There are nine partners involved in the project, eight of which are municipal rural electric cooperatives. The ninth, St. Louis-based Peabody Energy, started the project in an effort to maximize the area’s resources.

It will be a “mine-mouth” plant, allowing coal to be dug out of the ground and put on a conveyor that will run directly into the power plant. Its combined design efficiencies will allow the plant to produce nearly 2.5 million fewer tons of carbon dioxide each year than the electricity generation it is projected to replace, according to the ownership group.

The plant will use “supercritical” steam technology (operating at temperatures and pressures above the critical point) to boost efficiency. It is scheduled to open its first unit in August 2011, and its second unit is set to begin operation the following spring.

More than 2,700 people have been employed during the plant’s construction. When completed, the combined plant and mine will employ more than 500 people.

“Our goal is to hire local workers and use local coal,” said Sheri Bilderback, manager of public relations for Prairie State Generating Co. “It lowers transportation costs, as well as carbon dioxide emissions.”

Another energy project in the region is the FutureGen project, located in Mattoon, Ill., in Coles County.
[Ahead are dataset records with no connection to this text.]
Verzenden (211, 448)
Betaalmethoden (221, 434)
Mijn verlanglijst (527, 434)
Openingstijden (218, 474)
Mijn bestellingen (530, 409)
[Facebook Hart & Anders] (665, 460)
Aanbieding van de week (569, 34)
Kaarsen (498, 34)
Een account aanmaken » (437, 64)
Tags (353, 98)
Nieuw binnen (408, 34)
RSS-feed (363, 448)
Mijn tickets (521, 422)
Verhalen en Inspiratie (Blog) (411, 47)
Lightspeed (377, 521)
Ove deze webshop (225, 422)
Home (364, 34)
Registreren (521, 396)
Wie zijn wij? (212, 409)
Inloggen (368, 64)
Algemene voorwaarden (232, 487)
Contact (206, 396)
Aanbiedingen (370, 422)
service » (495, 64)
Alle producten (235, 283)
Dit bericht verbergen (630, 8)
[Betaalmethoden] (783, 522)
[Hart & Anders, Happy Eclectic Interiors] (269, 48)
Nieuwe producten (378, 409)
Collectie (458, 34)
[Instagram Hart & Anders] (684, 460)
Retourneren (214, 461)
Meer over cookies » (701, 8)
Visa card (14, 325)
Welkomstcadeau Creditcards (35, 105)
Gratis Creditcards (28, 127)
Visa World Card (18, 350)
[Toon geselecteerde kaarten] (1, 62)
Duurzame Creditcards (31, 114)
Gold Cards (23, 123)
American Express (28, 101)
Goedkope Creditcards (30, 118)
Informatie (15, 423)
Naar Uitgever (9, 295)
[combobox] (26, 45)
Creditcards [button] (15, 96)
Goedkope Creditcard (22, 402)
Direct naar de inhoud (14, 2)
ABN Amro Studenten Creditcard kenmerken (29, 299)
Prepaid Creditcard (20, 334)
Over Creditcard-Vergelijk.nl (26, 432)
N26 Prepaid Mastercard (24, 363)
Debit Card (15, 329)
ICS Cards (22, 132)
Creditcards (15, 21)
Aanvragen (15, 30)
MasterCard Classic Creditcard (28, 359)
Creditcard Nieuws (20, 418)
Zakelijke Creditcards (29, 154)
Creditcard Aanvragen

The site was selected in 2007 by the U.S. Department of Energy to be home to the first of its kind coal-fueled power plant to produce electricity and hydrogen with nearly zero emissions. Facility construction is set to begin in 2010, and the plant startup is scheduled for 2012.

The $1.5 billion project is a government-industry partnership between the Department of Energy and the FutureGen Alliance, a consortium of the world’s largest coal and energy producers. Illinois competed with 12 sites in seven states for the facility.

“The fact we are in the center of the country with access to barge traffic, rail lines, as well as four to five major highways, gave us an advantage,” McKeehan said. “In addition, we have people experienced in energy production. That’s why we have been successful.”